PROVIDED TEXT -
— begin —
“All Scripture is God-breathed and is useful for teaching, rebuking, correcting and training in righteousness, so that the man of God may be thoroughly equipped for every good work” (2 Timothy 3:16-17).
For the last week we have been discussing different issues concerning perfection and holiness (and let me encourage you to go back and read these posts). We started off with the command of the Lord Jesus Christ for the believer to be perfect as God is perfect. Then we read about how the Christian must be not unequally yoked to this world but radically separate. Christ and Satan have nothing in common, and neither does one who is in Christ with someone who is in the world. Next, the lack of preaching and exhortation about perfection by pastors from the pulpit was addressed. If we take the Bible seriously then we had better start doing what it says. Then we defined holiness and how its end is perfection, again focusing on the radical change that is to take place in the life of the believer. Holiness is not a superficial “I’m sort of different from how I used to be” but a drastic change into one who is completely and totally set apart for the glory of God. Yesterday we looked at worldly perfection and how it is meaningless and unattainable, a chasing after the wind.
“Now all has been heard;
Here is the conclusion of the matter:
Fear God and keep his commandments,
For this is the whole duty of man.
For God will bring every deed into judgment,
Including every hidden thing.
Whether it is good or evil” (Ecclesiastes 12:13-14).
The reality is that life is meaningless apart from God and his will for your life. You cannot attain perfection in your own worldly life, no matter how hard you try. Nothing will satisfy that void in your life that you are trying to fill with the things of this world. Nothing, except Jesus Christ, Lord and Savior.
Yet many who call themselves Christians are still chasing the wind of the meaningless in this world. They are no different than when they supposedly started walking with the Lord. Or they are only superficially different in a few small areas. The church has lost the meaning of the word holiness and the command to be perfect. It has lost the fear of the Lord and the conviction to obey his Word. So instead of being the victorious Church that Christ intends for it to be, it is stagnant, dry and barely hanging on to life, if not withered and dead altogether.
When the church forgets what the church is supposed to look like, and takes on a different image from the one God created it to have, it ceases to be the church.
— end —
THE TASKS -
1. Reproduce the stretch of the text on holiness from "When the church" through "be the church.".
2. In the text on holiness, what command of the Lord Jesus Christ did the discussion of the previous week start with?
The data that follow come from a separate source.

PROVIDED DATA -
— begin —
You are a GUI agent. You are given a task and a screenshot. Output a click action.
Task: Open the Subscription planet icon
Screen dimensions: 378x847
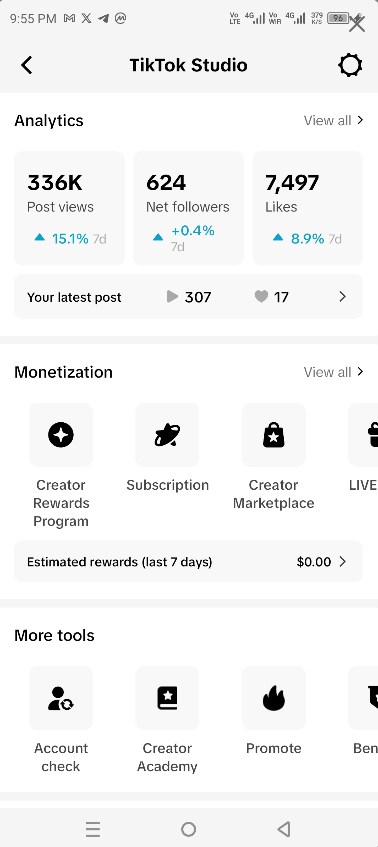pyautogui.click(x=167, y=435)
— end —
SOLUTIONS TO THE EXERCISE -
1.
When the church forgets what the church is supposed to look like, and takes on a different image from the one God created it to have, it ceases to be the church.

2. The command for the believer to be perfect as God is perfect.